The story begins in 1999, when Rajesh Rao and Dana Ballard published a paper in Nature Neuroscience called "Predictive Coding in the Visual Cortex." They proposed that the brain does not passively receive visual information. Instead, it constantly generates predictions about what it expects to see, and then compares those predictions to actual sensory input. When the predictions are wrong — when there is a prediction error — that error signal propagates upward through the cortical hierarchy, updating the brain's model.
This is, in outline, very similar to backprop. There is a forward pass (predictions flow down the hierarchy) and a backward pass (errors flow up). But the implementation is radically different. In predictive coding, every connection is local. Each cortical area learns to predict the activity of the area below it, and each area learns from its own prediction errors. There is no need to propagate a global error signal through the entire network because error is computed locally at every level.
The mathematical foundation of predictive coding is the free energy principle, developed by Karl Friston. The idea is that the brain minimizes a quantity called free energy — which is essentially a measure of surprise. By minimizing free energy, the brain builds an internal model of the world that is as accurate as possible given the sensory data it receives. Learning, in this framework, is just the process of reducing surprise.
In 2017, James Whittington and Rafal Bogacz showed that predictive coding networks approximate backprop with purely local Hebbian plasticity — the brain's standard learning rule. This was a landmark result. It demonstrated that a biologically plausible mechanism could approximate the gradient computations that backprop performs explicitly.
Since then, predictive coding has been extended to a wide range of tasks: supervised learning, unsupervised learning, control, robotics.

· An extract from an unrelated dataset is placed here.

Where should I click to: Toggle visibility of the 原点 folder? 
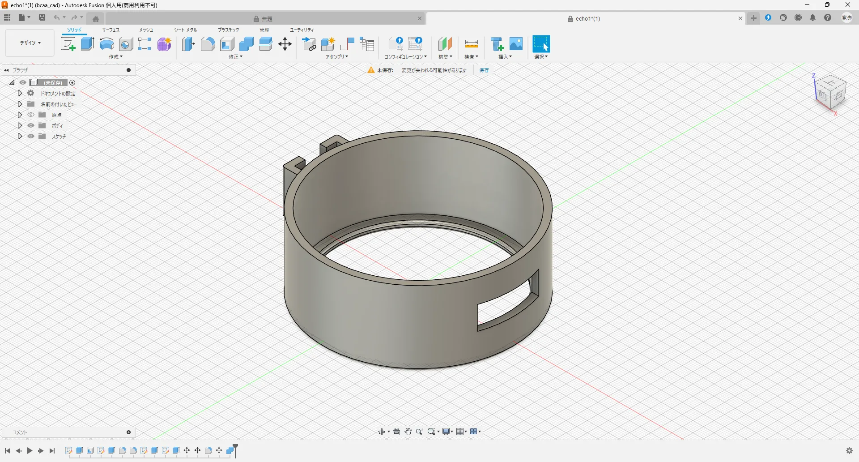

A 2023 survey by Salvatori, Friston, and colleagues — a who's-who of the field — concluded that predictive coding is the most promising candidate for a biologically plausible learning algorithm. It is grounded in variational inference, it maps directly to cortical architecture, and it operates asynchronously — a property that is crucial for energy-efficient hardware.
The predictive coding family is not without its challenges. It is computationally more expensive than backprop in practice — each layer must compute its own error signal, which adds overhead. But that overhead may be irrelevant in hardware designed for asynchronous, event-driven computation.
Predictive coding and equilibrium propagation are not competitors. They are two sides of the same coin. Both solve the three sins: local learning, no global error, no dual-phase requirement. They just arrive at the solution from different starting points — EqProp from physics, predictive coding from neuroscience.